Richard “Dick” Monroe, who died Aug. 30 in Denver at age 77, was a devout old-school Colorado skier, relying on skis that were relics compared with the pricey high-tech version sported by today’s skiers.
Monroe was easy to pick out from a line of skiers and snowboarders dressed like models from extreme adventure magazines. He was the one wearing an enormous smile along with the outdated green ski jacket and black nylon britches, impatient for another run on the slopes.
Born in Michigan and raised in Colorado, he graduated from Denver’s South High School, spent two years in the Army and then began an apprenticeship as a printer.
It took six years to perfect the laborious, exacting science of setting lead type backward in the wood-and-metal sticks used for hot-type printing presses. He became expert at reading backward and upside down, a skill that sometimes came in handy when he was off-duty.
Upon becoming a journeyman printer in mid-1948, Monroe began working alongside his father, a printer at The Denver Post. He amiably weathered the early technological changes and happily worked a shift that traded one weekend day for a weekday.
Being off on Mondays meant fewer crowds on the highways and ski slopes.
First, automatic teletype machines, using paper tape filled with coded punches, appeared, replacing the Linotype operators whose keyboards assembled lead type in the composing sticks.
Then, by the late 1960s, hot type succumbed to cold type. Typesetters in darkrooms set headlines, one letter at a time, directly onto negative film that was developed, proofread and printed on photographic paper.
In 1989, when computer design replaced cold type, Monroe decided it was time to resign from the job that, in his view, no longer presented a tangible challenge.
With more time on his hands, he became a recreational athlete. Every day, until two weeks before his death, Monroe rode his bicycle – like his skis, an aging model more serviceable than ostentatious – on a circuit through his neighborhood.
He also ran marathons. He liked to boast that he became a grandfather the same year that he completed his first marathon.

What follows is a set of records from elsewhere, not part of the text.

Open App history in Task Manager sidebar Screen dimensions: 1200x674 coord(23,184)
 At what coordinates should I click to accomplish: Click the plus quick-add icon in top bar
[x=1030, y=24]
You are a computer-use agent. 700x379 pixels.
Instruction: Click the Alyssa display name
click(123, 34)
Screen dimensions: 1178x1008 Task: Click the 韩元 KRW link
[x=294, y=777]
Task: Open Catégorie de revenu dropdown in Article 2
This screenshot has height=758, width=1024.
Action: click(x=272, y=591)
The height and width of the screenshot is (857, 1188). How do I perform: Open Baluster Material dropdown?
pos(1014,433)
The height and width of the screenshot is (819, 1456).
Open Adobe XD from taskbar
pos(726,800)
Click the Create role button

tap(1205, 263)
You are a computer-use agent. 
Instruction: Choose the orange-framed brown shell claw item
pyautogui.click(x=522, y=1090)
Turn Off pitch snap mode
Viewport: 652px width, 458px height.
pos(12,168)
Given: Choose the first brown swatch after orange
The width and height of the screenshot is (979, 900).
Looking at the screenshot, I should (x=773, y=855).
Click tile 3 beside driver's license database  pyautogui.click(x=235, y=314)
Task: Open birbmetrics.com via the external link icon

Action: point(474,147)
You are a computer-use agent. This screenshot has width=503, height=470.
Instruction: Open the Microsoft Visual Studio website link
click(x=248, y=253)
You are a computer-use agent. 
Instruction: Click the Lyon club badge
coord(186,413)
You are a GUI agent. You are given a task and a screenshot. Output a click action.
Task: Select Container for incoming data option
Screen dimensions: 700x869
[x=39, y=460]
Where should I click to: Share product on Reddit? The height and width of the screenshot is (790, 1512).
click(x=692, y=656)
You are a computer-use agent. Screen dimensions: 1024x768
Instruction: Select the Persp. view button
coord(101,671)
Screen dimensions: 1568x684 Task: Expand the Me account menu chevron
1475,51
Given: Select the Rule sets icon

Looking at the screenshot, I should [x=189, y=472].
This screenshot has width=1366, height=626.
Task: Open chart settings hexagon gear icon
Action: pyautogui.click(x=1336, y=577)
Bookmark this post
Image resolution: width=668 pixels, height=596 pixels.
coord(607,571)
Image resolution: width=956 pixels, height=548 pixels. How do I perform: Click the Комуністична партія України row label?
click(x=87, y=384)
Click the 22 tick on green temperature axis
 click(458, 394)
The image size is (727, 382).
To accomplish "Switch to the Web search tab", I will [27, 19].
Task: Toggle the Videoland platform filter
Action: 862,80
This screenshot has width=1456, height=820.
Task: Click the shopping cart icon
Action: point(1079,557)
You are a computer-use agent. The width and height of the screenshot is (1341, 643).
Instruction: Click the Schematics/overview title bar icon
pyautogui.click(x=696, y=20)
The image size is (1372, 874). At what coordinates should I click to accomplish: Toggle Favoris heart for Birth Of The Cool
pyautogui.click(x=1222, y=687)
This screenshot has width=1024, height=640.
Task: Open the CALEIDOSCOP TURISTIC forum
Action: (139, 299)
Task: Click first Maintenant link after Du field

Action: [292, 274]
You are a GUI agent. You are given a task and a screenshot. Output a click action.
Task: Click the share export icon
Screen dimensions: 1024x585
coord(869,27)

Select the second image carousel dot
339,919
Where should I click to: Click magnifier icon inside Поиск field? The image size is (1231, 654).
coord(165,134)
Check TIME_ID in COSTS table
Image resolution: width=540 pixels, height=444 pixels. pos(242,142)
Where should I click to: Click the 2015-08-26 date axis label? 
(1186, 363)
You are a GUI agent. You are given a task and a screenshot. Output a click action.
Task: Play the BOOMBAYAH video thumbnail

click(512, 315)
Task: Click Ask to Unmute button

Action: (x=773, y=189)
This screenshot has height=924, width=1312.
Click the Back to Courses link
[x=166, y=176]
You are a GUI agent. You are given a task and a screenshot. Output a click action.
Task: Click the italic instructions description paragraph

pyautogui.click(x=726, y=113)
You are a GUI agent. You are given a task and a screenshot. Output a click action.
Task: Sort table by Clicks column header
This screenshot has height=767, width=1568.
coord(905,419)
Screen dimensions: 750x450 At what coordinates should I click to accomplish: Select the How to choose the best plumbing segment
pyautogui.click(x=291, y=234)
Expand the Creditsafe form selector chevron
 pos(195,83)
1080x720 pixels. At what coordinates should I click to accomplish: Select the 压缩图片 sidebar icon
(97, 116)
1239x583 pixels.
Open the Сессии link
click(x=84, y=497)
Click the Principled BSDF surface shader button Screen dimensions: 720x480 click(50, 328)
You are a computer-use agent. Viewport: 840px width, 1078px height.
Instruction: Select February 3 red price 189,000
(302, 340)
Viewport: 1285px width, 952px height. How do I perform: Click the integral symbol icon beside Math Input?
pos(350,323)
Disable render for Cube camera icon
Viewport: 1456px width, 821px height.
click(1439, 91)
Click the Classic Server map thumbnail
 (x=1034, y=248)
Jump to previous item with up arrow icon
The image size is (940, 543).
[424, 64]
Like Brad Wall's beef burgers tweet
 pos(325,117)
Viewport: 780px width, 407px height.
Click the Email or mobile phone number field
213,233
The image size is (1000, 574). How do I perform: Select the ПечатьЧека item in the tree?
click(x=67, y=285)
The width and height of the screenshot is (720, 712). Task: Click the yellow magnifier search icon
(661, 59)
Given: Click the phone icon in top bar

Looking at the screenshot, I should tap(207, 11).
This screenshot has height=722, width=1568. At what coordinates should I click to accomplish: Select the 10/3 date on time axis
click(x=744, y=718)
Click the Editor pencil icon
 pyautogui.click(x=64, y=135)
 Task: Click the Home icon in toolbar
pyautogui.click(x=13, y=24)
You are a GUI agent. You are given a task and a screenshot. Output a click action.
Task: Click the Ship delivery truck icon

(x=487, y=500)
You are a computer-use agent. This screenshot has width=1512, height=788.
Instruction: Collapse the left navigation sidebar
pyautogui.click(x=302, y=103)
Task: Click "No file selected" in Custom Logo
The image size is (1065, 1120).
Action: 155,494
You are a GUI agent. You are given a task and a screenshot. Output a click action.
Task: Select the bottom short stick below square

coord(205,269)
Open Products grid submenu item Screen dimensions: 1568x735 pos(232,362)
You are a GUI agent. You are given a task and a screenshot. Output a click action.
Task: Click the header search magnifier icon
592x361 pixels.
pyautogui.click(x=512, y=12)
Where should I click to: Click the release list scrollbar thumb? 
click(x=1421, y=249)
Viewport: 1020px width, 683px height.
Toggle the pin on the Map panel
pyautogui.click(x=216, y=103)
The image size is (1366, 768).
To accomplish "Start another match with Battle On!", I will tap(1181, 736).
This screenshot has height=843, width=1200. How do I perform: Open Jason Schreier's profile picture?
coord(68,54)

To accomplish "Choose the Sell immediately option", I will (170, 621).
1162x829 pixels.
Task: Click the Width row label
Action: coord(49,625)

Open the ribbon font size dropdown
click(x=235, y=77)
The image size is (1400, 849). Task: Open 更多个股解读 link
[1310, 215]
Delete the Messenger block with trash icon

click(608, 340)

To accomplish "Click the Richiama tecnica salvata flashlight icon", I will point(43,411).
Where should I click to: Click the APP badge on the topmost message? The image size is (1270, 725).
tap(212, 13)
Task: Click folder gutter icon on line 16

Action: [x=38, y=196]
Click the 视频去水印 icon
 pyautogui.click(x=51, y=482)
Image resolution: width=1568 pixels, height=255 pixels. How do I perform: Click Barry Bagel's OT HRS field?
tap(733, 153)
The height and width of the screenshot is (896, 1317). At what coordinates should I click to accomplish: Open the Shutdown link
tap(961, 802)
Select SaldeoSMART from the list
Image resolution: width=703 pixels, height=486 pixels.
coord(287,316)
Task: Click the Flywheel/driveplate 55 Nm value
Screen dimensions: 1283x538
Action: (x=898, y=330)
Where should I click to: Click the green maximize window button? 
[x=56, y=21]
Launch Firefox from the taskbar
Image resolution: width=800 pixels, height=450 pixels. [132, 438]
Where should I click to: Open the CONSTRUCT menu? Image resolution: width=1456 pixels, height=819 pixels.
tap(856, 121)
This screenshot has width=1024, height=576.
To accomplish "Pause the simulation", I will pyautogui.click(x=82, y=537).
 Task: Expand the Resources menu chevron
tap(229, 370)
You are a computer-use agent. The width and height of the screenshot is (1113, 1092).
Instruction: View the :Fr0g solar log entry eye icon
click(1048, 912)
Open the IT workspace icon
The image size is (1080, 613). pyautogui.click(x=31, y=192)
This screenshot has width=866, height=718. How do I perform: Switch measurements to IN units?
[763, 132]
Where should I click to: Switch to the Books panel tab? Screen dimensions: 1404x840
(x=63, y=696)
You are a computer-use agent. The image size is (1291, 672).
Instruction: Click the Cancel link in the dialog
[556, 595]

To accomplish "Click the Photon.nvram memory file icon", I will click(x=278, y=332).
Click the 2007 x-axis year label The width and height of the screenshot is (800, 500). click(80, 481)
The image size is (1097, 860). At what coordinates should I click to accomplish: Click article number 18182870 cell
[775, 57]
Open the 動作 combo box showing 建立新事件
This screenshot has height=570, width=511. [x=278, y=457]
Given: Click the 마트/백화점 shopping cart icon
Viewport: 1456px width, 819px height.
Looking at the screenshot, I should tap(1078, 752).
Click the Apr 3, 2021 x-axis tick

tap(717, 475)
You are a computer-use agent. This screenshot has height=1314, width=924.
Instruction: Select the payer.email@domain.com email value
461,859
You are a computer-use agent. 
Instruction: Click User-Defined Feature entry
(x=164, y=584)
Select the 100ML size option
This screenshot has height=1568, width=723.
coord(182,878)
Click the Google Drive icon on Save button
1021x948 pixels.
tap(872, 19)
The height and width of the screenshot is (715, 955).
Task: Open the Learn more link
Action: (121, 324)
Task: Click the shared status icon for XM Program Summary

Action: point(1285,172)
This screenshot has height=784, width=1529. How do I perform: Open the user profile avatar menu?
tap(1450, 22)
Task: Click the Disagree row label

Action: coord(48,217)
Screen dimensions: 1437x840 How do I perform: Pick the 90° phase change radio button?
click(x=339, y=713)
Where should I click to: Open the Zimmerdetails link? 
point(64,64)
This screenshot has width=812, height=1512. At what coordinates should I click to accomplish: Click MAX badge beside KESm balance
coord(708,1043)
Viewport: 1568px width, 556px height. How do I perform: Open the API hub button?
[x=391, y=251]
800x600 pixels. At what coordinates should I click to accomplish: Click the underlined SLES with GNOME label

A memorial service will be held at 8:30 a.m. Wednesday at Horan & McConaty Family Chapel, 3101 S. Wadsworth Blvd., followed by interment at Fort Logan National Cemetery.
Survivors include his wife, Jeanne Monroe of Denver; sons Richard Monroe Jr. and Mike Monroe, both of Denver; daughter Nan Kohart of Hill City, Kan.; sister Marylyn Waller of Parker; five grandchildren; and one great-grandson.